## Exercise objective
From the listing below, tally the lines that include "agent". Return only the total.

## Provided records
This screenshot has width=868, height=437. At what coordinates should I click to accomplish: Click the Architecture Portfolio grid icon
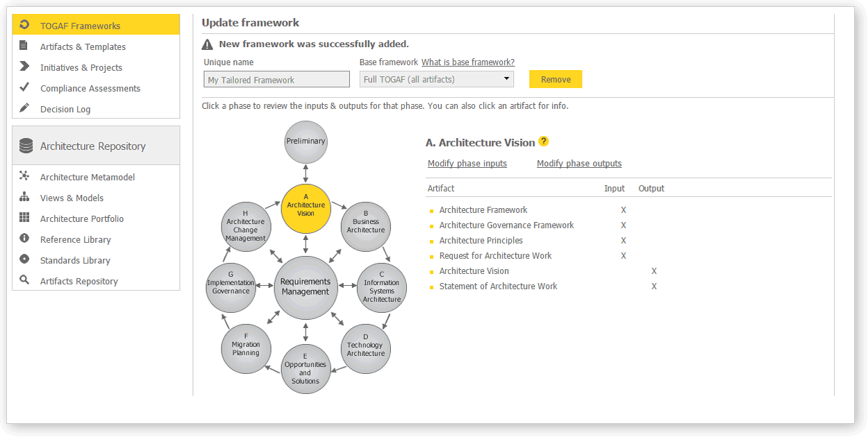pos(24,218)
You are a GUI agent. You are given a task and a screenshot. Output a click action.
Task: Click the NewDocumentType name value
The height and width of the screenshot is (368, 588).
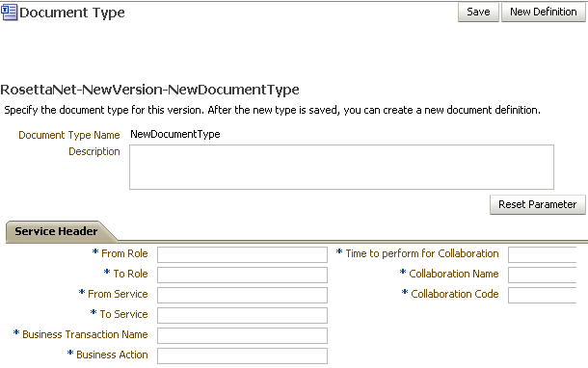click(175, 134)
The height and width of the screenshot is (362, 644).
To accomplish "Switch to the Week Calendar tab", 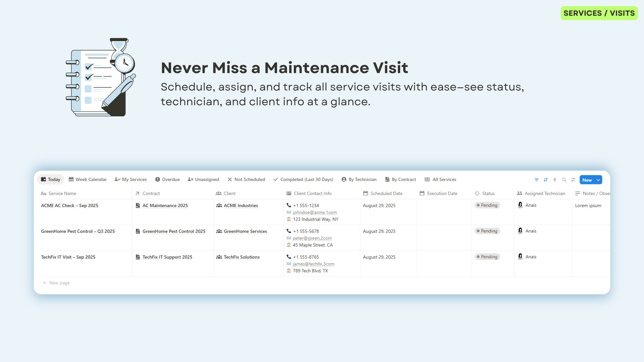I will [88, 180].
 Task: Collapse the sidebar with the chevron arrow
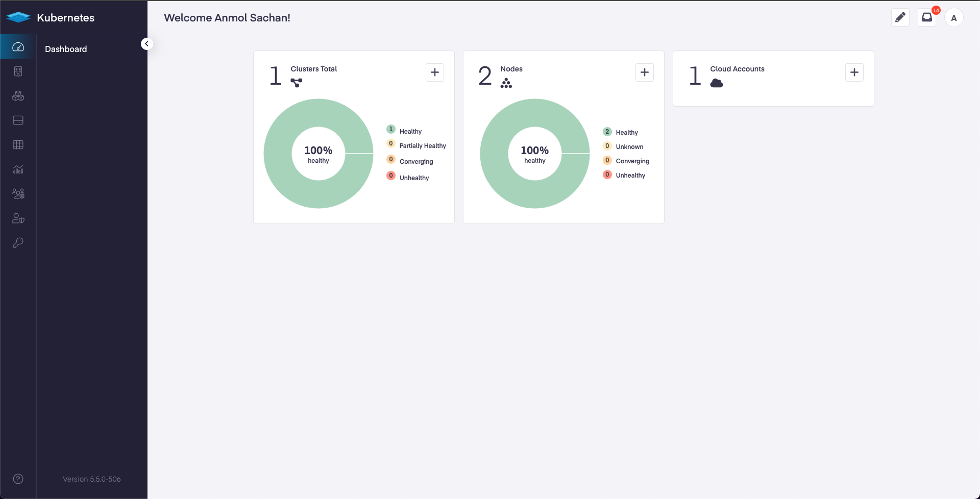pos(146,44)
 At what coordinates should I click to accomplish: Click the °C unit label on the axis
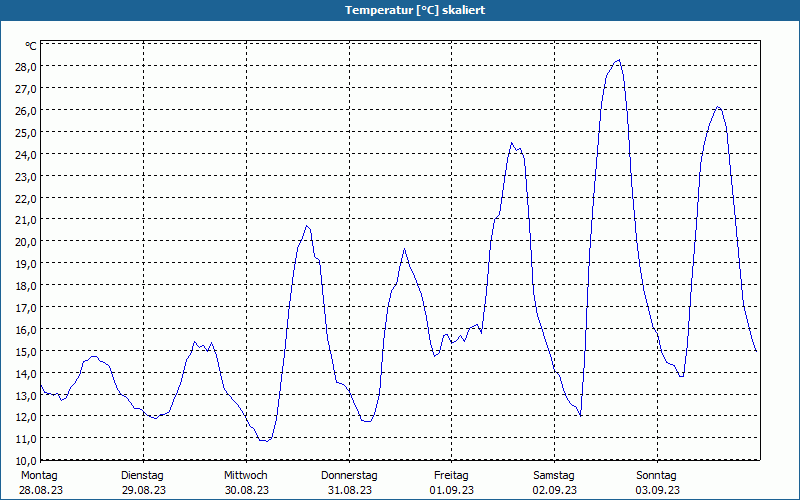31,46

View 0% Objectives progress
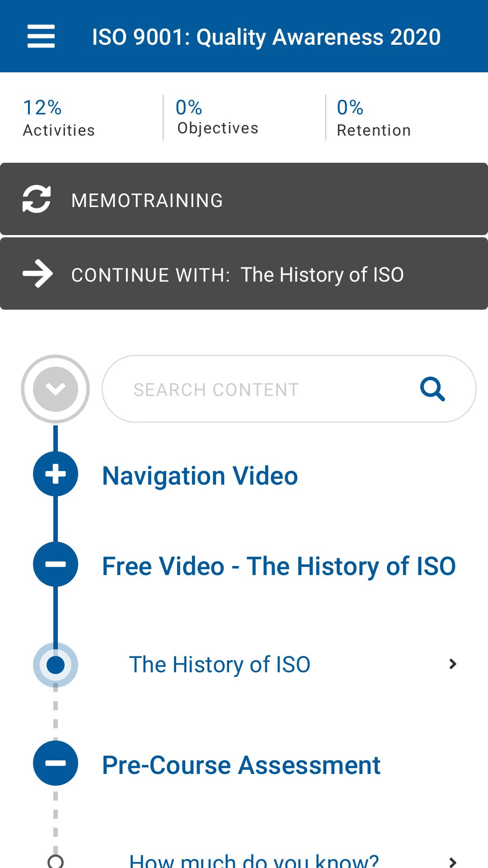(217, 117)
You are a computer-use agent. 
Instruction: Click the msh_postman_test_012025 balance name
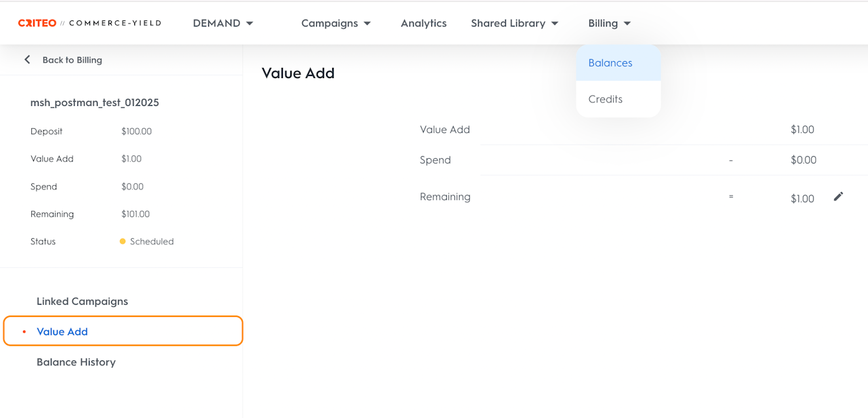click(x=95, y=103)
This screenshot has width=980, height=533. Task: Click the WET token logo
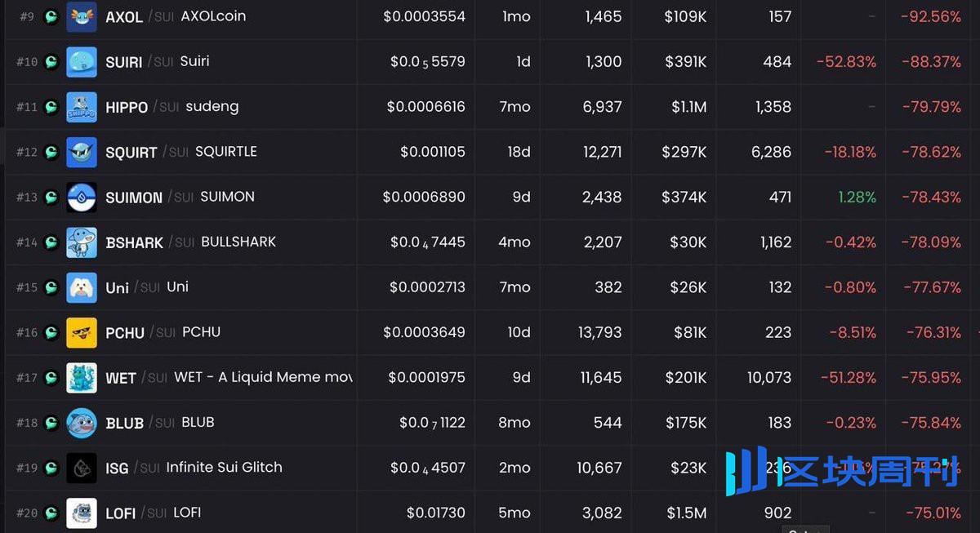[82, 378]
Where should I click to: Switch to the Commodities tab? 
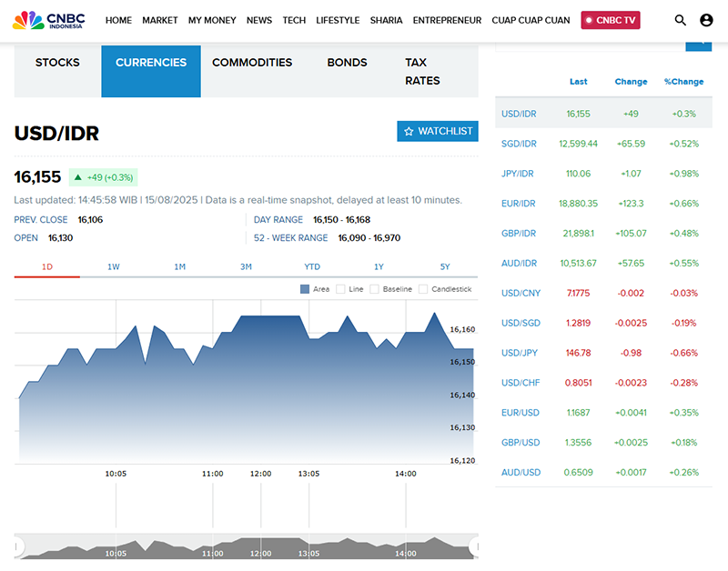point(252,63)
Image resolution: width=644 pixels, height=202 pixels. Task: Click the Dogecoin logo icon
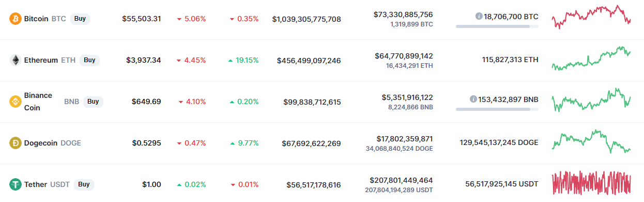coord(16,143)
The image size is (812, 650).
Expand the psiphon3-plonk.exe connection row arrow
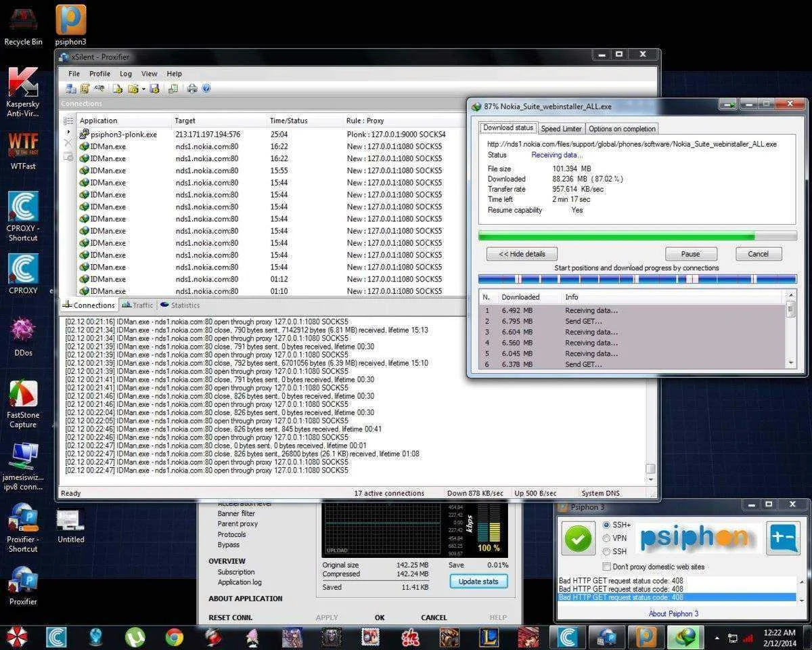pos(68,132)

...

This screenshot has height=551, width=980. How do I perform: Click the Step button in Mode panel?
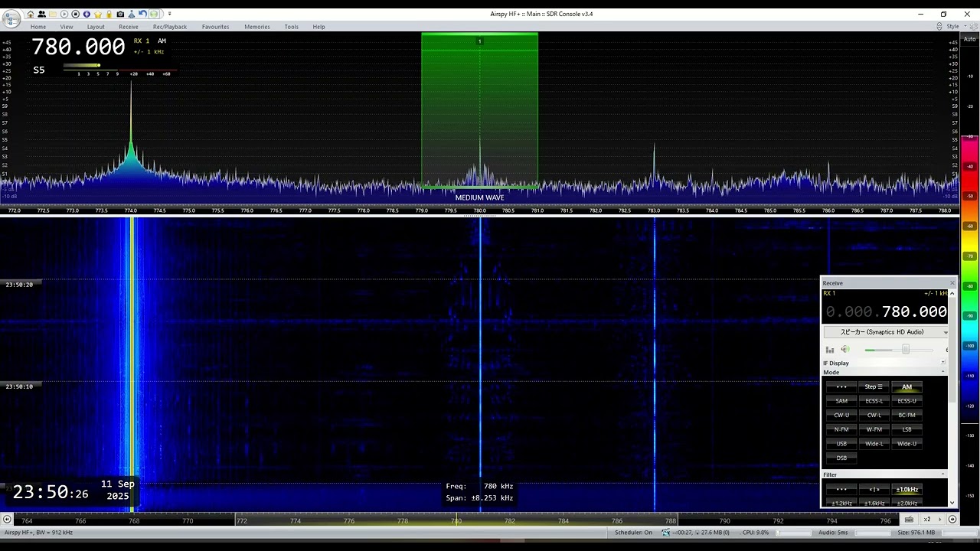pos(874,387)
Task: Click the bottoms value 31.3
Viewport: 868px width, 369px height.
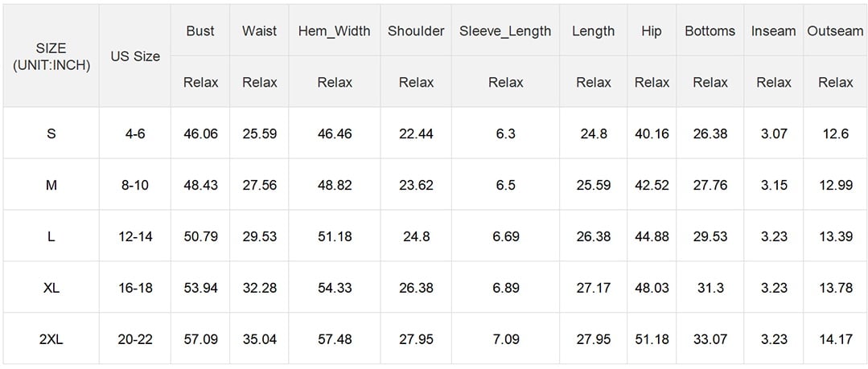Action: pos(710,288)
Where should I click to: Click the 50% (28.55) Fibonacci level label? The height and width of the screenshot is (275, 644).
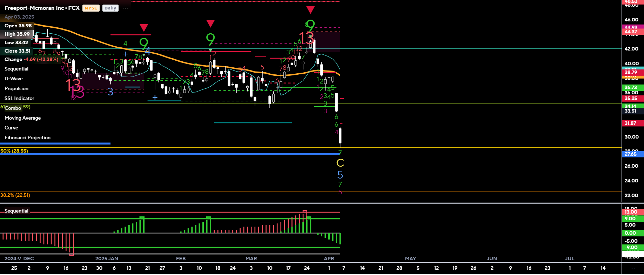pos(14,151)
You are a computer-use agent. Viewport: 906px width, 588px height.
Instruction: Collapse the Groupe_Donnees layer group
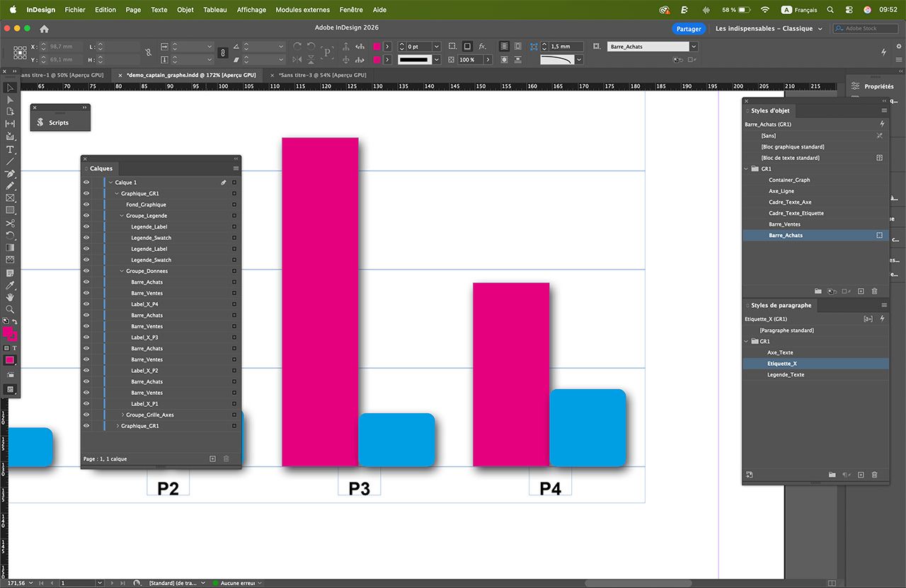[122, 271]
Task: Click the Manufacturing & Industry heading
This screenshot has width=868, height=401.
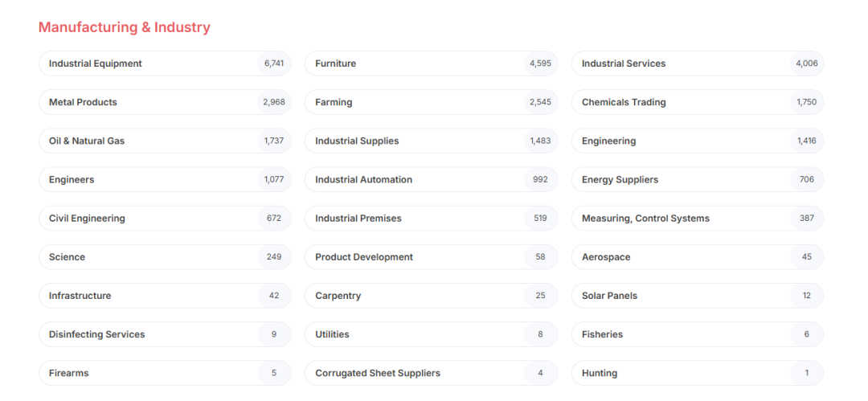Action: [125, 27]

## The answer
3